Were you there?
On a rainy Thursday evening last week, about 150 people came to hear, “What can Sandy Springs learn from Atlanta’s BeltLine?”
This strong show of support underscores how important affordable housing is to the people who live here in Sandy Springs.
Those who joined us heard how the BeltLIne started as a vision by a graduate student at Georgia Tech for his thesis, and how, over time, the idea to convert abandoned rail tracks into a non-motorized walking path gained in popularity. Eventually, the plan was adopted by the Atlanta City Council.
The initial vision was to connect isolated neighborhoods and create a mixture of economic, cultural and racial vitality all while offering a method of mobility that was both economical and healthy.
Moderator, Bill Bolling asked our panelists, David Jackson, Deputy Executive Director for Atlanta BeltLine Partnership and Dwayne Vaughn, Vice President of Housing Policy and Development for Atlanta BeltLine Inc.:
“What would you do differently today?”
The answer is a lesson for Sandy Springs: they would anticipate the impact that this improvement to the community would have on the original residents of the area, and would have found a way for residents to remain and grow with the development.
To accomplish this, the panel continued, ”The city (of Atlanta) would have found a way to control the land sooner,” so that the original vision of providing affordable housing could have been accomplished.
Instead, the popularity of the project took off, the residents were not prepared nor empowered and the original residents were priced out.
This same scenario could occur here.
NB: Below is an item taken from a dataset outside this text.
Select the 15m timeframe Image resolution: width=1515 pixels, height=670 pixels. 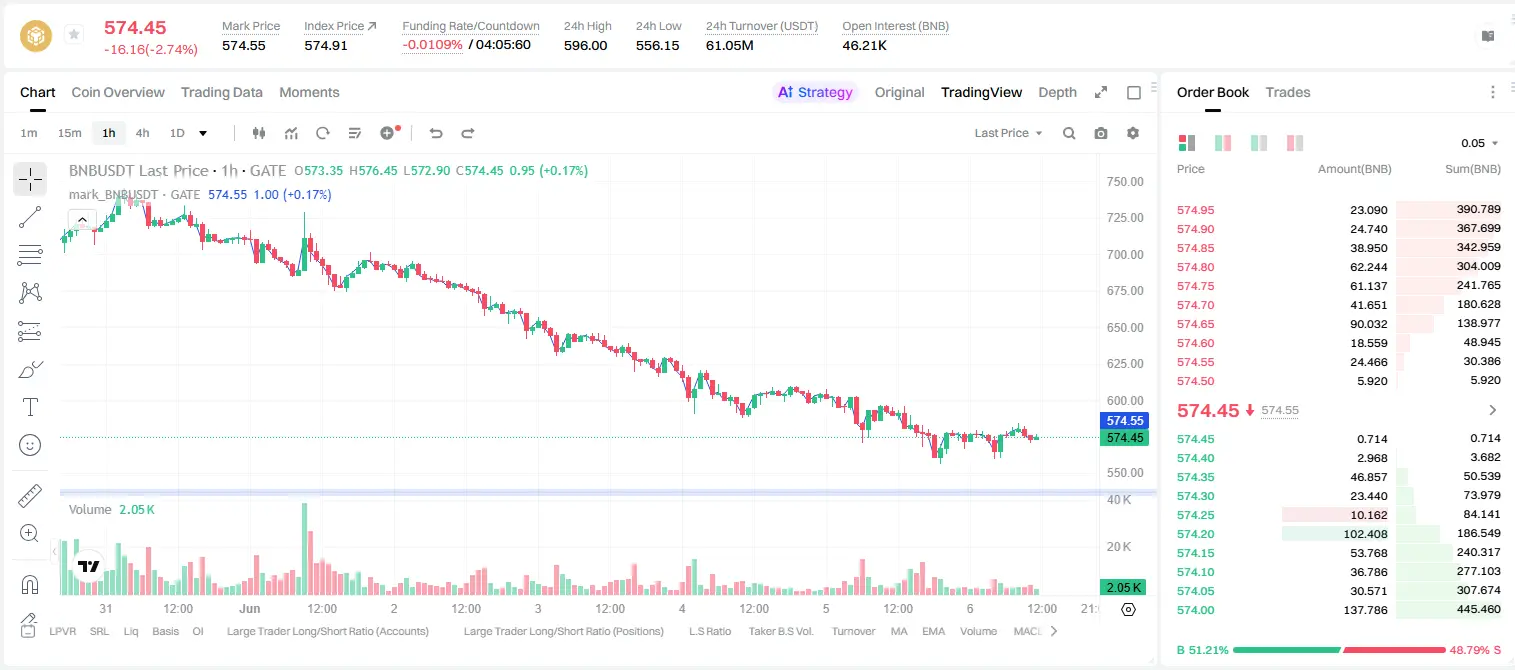(69, 133)
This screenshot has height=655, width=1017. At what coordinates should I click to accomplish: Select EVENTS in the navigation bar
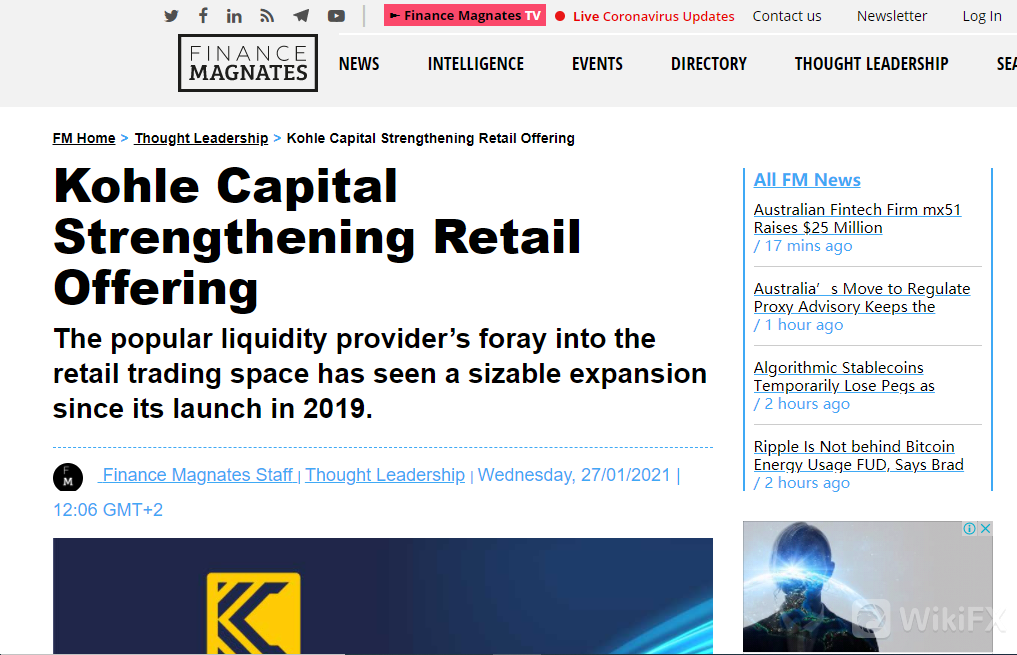[597, 64]
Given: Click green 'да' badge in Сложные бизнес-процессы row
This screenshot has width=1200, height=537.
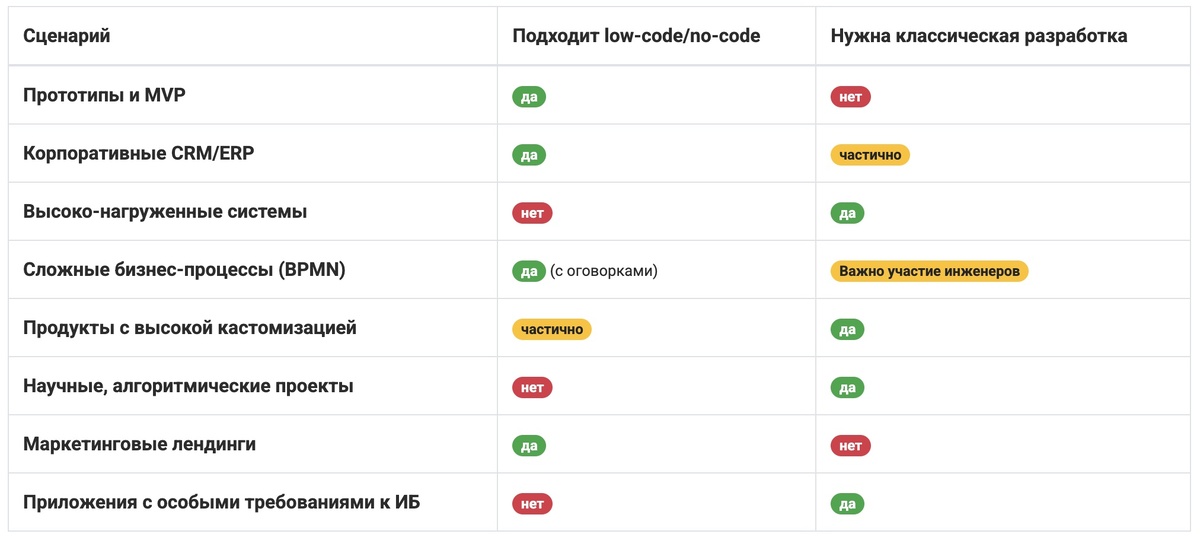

In fact, it’s likely to occur here unless we develop a plan to include affordable housing along with growth.
Research shows that land adjacent to walking paths increases in value by 30%.
What is that going to do to rents and property taxes? They will probably go up.
Where will our workforce live? Farther away from Sandy Springs.
And where will our seniors go when they can no longer afford to pay their property taxes? Likely not in the community they’ve chosen as home.
Washington, DC, took a different approach when the city made it a requirement that developers come up with a plan for a park that focuses on “minimizing the displacement of residents within a mile radius” of the project.
This is why we keep saying, we need to understand the obvious consequences of all of the proposed community projects like the Sandy Springs Master Trail System, the community center, more access to the river and other projects.
And it is a lesson we can learn from Atlanta’s BeltLine.